Negli ultimi tre giorni si è riaperta la frattura tra regioni e governo, è scoppiato il caos sull’età contributiva a fini pensionistici e ieri, infine, è andata in scena una mezza rivolta per i tagli alle tredicesime delle forze dell’ordine. Il tutto scatenato da tre emendamenti. Presentati da Antonio Azzollini, relatore della commissione bilancio a palazzo Madama, senatore del Pdl e sindaco di Molfetta. Quasi sconosciuto alle cronache. Fino al 2008. Quando il Tar, accogliendo un ricorso della commissione femminile della Regione Puglia, impone le quote rosa nella sua giunta comunale. Del resto, dice a ilfattoquotidiano.it, “io sono uno che crede si debba lavorare, vengo dal mondo contadino e lavoro sodo”. Per questo il doppio incarico non gli pesa. “Credo che un servitore dello Stato debba lavorare più di 15 ore al giorno, quindi tempo per altre cose ce n’è poco. Mentre parlo con lei io sto continuando a studiare le questioni”.
Definirlo politico di lungo corso è poco. Nato a Molfetta il 30 maggio 1953, il 57enne Azzollini ha mosso i primi passi nel Pdup, il partito di unità proletaria. Poi un breve passaggio nei Verdi e lo sbarco nel Pci e Pds. Da dove è espulso nel 1992 perché entra nella giunta di Molfetta guidata da Annalisa Altomare, ex Dc. Infine si candida sindaco con il Partito popolare italiano. La vera fede politica Azzollini la trova con la nascita di Forza Italia. Diventa da subito organico. Eletto al Senato nell’aprile del 1996. Confermato poi nel 2001, nel 2005, nel 2008. Dal 2006 è membro della commissione permanente bilancio e l’anno successivo viene nominato tesoriere del gruppo a Palazzo Madama. Nonostante l’ormai lunga esperienza politica, da sinistra a destra, pochi gli interventi e le dichiarazioni pubbliche. Una ormai celebre. A chi gli chiedeva del suo passato da comunista, rispose: “Con la caduta del muro di Berlino tutti noi abbiamo aperto gli occhi, non potevo rimanere ucciso ideologicamente sotto le macerie del muro”.
Le polemiche degli ultimi giorni non lo sfiorano neanche. Sulle pensioni, spiega serafico, “si è trattata di una mera questione, un semplice refuso”. Le tredicesime? “E’ una optazione che era stata concessa tra la questione dei congelamenti e la possibilità di intervenire sulle tredicesime. Punto”. Punto. “Non c’è nessuna confusione né niente, è tutto semplice”. Tutto semplice. E i tagli alle regioni? Che hanno scatenato la rivolta dei governatori del nord.

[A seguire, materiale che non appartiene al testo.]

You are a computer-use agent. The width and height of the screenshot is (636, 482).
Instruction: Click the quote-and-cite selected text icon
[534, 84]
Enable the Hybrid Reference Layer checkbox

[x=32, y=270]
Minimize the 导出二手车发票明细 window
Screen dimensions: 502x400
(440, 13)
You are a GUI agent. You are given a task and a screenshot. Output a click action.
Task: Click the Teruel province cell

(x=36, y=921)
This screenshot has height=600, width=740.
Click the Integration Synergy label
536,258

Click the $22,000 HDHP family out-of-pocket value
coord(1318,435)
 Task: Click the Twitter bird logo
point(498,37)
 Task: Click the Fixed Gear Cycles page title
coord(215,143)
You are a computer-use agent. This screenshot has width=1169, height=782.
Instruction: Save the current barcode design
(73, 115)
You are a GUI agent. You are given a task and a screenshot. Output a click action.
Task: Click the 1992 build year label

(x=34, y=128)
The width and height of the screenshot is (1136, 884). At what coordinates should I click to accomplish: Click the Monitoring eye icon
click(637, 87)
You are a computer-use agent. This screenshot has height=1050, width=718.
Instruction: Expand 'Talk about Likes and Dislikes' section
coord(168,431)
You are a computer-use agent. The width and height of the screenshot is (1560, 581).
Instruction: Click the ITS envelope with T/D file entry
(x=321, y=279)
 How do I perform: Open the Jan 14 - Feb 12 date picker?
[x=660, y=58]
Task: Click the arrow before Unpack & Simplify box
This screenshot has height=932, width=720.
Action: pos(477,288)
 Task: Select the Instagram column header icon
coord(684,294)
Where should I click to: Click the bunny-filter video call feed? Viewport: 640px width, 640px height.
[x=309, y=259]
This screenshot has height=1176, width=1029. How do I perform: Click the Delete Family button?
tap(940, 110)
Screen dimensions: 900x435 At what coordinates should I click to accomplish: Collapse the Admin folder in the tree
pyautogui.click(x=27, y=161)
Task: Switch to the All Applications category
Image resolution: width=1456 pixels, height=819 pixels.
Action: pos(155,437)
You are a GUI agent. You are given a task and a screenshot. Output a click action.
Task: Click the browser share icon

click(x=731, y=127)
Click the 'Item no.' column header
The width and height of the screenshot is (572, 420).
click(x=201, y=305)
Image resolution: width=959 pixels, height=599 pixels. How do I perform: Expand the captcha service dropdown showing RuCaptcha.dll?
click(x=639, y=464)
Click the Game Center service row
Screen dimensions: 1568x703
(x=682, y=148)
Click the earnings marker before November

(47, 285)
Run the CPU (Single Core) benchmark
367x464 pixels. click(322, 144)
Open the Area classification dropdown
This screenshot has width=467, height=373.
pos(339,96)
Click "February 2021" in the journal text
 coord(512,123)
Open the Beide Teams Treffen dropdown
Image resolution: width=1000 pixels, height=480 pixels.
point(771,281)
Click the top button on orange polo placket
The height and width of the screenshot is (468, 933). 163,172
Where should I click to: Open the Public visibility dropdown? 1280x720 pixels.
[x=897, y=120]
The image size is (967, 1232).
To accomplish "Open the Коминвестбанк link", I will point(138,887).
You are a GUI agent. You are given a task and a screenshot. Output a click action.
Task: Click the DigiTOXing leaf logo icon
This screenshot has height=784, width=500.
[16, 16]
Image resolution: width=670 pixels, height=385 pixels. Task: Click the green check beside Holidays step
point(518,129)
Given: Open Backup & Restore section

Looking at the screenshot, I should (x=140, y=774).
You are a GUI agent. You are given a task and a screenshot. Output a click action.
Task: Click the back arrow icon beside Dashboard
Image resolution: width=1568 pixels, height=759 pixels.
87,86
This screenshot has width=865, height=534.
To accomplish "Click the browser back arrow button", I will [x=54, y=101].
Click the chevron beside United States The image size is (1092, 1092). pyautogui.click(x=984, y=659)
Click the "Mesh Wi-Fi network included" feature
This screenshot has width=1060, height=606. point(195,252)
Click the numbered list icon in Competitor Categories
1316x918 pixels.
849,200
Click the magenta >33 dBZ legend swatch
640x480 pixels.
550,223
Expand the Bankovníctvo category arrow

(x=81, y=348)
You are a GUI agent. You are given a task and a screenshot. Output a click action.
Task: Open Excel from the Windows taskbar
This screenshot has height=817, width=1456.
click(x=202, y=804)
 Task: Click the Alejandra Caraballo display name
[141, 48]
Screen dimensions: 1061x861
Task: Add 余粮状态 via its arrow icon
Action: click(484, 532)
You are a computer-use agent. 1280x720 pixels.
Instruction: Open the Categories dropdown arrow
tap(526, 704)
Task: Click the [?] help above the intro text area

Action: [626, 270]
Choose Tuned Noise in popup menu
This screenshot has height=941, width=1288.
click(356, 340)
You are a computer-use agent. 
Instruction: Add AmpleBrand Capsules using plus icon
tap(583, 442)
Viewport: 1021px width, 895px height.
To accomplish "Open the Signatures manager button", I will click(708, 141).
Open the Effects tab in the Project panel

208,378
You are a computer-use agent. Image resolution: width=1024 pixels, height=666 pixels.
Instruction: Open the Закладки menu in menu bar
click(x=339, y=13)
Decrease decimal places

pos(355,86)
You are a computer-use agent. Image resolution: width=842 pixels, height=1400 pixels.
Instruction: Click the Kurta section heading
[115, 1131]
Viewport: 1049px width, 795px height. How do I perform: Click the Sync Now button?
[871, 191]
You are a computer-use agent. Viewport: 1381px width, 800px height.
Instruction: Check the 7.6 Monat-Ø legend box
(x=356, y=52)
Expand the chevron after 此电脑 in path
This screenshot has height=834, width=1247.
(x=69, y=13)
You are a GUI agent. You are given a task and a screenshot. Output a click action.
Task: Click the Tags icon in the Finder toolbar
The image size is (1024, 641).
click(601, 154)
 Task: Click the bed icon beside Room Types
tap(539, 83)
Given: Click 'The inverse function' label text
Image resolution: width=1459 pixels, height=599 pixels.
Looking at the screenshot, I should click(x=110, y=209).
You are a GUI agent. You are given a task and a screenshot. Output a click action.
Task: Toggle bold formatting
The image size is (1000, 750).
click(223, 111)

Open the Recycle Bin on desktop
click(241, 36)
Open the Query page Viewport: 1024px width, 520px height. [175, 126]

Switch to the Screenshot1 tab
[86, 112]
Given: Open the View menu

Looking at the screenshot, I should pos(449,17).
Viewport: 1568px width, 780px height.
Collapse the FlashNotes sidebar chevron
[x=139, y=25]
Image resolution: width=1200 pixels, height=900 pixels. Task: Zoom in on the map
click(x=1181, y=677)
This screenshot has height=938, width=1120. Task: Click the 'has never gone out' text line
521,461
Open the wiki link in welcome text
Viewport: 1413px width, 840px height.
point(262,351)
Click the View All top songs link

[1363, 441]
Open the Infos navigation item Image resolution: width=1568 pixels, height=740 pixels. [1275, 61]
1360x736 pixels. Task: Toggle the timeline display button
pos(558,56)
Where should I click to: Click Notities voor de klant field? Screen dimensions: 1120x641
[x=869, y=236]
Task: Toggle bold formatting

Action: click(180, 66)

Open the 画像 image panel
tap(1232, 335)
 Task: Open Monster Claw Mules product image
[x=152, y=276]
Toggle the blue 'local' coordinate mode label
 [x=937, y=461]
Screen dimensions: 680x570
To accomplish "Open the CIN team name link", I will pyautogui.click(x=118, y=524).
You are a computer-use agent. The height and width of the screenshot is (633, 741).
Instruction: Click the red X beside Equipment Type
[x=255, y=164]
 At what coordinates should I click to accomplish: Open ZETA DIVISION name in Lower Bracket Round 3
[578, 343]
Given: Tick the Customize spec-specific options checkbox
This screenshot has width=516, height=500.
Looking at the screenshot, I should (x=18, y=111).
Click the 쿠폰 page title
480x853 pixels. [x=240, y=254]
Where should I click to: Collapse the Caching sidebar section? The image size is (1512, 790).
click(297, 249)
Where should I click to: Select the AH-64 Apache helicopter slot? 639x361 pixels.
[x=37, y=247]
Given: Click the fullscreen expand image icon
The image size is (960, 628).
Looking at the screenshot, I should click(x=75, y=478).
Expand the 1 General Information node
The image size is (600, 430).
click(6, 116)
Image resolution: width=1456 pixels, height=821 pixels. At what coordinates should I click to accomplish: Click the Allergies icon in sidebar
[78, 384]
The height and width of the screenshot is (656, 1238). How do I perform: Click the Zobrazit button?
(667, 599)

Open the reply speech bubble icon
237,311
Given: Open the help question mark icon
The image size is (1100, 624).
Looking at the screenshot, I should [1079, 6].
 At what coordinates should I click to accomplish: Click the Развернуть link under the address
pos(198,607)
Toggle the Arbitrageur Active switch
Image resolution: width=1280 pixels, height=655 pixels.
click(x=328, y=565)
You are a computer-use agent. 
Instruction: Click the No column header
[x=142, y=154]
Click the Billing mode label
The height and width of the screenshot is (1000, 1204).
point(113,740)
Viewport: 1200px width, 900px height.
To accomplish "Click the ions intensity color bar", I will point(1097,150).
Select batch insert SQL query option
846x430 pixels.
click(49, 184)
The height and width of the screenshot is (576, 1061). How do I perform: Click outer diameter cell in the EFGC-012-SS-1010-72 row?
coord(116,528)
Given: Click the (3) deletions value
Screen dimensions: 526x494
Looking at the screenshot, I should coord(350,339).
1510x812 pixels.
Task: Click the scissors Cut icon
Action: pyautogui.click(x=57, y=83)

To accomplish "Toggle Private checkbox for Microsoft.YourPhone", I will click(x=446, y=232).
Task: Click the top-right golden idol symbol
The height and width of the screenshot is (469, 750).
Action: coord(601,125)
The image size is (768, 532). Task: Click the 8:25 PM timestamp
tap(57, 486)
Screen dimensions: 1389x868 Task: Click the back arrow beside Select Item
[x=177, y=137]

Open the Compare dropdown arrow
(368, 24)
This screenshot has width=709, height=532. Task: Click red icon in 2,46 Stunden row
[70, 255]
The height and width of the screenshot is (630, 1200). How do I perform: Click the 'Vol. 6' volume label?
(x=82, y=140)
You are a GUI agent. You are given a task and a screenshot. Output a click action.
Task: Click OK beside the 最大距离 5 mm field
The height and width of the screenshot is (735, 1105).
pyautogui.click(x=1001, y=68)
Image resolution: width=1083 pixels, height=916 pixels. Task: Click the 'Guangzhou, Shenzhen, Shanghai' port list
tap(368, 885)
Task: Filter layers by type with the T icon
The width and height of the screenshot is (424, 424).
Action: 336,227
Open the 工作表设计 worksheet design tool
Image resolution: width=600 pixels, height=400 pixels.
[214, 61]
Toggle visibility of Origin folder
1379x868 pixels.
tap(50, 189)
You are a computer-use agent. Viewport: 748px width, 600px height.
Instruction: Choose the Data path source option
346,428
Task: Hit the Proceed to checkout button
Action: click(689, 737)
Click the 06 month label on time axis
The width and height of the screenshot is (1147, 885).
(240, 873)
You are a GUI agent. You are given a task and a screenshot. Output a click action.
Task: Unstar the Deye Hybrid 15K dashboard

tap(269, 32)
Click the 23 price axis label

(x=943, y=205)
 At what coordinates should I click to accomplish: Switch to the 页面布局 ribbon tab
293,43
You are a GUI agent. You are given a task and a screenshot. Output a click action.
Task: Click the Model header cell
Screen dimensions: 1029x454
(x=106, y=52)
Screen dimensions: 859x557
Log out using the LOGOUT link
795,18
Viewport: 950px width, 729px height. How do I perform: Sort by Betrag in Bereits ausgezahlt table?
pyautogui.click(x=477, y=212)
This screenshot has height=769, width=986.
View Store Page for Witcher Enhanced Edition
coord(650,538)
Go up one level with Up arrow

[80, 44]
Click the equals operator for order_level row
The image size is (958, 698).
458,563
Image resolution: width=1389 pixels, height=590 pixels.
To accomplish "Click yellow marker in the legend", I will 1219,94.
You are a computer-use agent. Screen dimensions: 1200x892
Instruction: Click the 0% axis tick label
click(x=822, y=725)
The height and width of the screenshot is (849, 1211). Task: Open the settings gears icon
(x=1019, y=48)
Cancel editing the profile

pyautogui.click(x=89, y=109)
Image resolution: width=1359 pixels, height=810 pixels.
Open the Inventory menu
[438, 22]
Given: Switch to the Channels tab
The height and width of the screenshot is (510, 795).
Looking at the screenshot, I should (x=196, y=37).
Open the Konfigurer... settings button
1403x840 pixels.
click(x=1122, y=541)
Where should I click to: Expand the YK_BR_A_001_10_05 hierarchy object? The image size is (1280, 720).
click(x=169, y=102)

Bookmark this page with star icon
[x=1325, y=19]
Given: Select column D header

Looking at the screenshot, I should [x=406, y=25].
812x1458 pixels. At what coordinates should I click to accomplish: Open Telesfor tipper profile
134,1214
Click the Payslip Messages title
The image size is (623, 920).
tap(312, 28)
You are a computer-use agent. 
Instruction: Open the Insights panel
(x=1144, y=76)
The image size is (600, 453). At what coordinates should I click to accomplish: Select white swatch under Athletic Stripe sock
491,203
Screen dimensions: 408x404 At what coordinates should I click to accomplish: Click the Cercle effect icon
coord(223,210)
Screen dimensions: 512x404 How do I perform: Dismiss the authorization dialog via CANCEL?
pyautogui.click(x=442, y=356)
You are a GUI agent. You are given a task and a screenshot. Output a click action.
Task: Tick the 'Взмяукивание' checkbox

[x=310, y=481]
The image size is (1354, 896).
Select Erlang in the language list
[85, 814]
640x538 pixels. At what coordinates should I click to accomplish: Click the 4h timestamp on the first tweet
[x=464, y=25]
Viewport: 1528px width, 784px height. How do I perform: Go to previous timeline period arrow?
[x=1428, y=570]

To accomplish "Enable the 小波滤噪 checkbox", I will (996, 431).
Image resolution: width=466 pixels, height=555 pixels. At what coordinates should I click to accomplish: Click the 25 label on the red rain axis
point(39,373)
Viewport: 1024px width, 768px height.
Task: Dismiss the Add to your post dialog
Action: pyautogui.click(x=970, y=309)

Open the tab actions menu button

L’emendamento che Roberto Formigoni ha definito una “pezza peggiore del buco”? “I commenti sono una cosa, le cose serie sono un’altra cosa. Formigoni ha espresso un parere divergente rispetto all’emendamento, ma quello delle Regioni tale è rimasto”. E gli altri? “Quello delle pensioni è già stato cambiato, mentre sulle tredicesime se il governo mi chiede di modificarlo o ritirarlo sarà fatto”. Ma, dice, “io sono espressione della maggioranza, nient’altro. Faccio il mio lavoro, devo presentare gli emendamenti, verificarli, se necessario modificarli. Sono espressione della maggioranza”, ripete. “Sono solo il relatore”. La parola magica: relatore. A leggere i commenti degli ultimi giorni se la prendono tutti con il relatore. Lui, Antonio Azzollini. “Del resto, sono il relatore”. Persino il compagno di maggioranza, Renato Schifani, oggi l’ha chiamato per suggerirgli di valutare se ritirare l’emendamento sulle tredicesime. “Va bene, sono io il responsabile di tutto”, afferma. “Ripeto: sono espressione della maggioranza di governo. Punto”. Punto. Questa pioggia di emendamenti è “assolutamente normale. Io faccio un lavoro complesso. La manovra, le pensioni. C’è un intero dibattito. Questo è tutto”. E ripete: “Io sono espressione della maggioranza e del governo. Cerchi di capire”. Come non capire.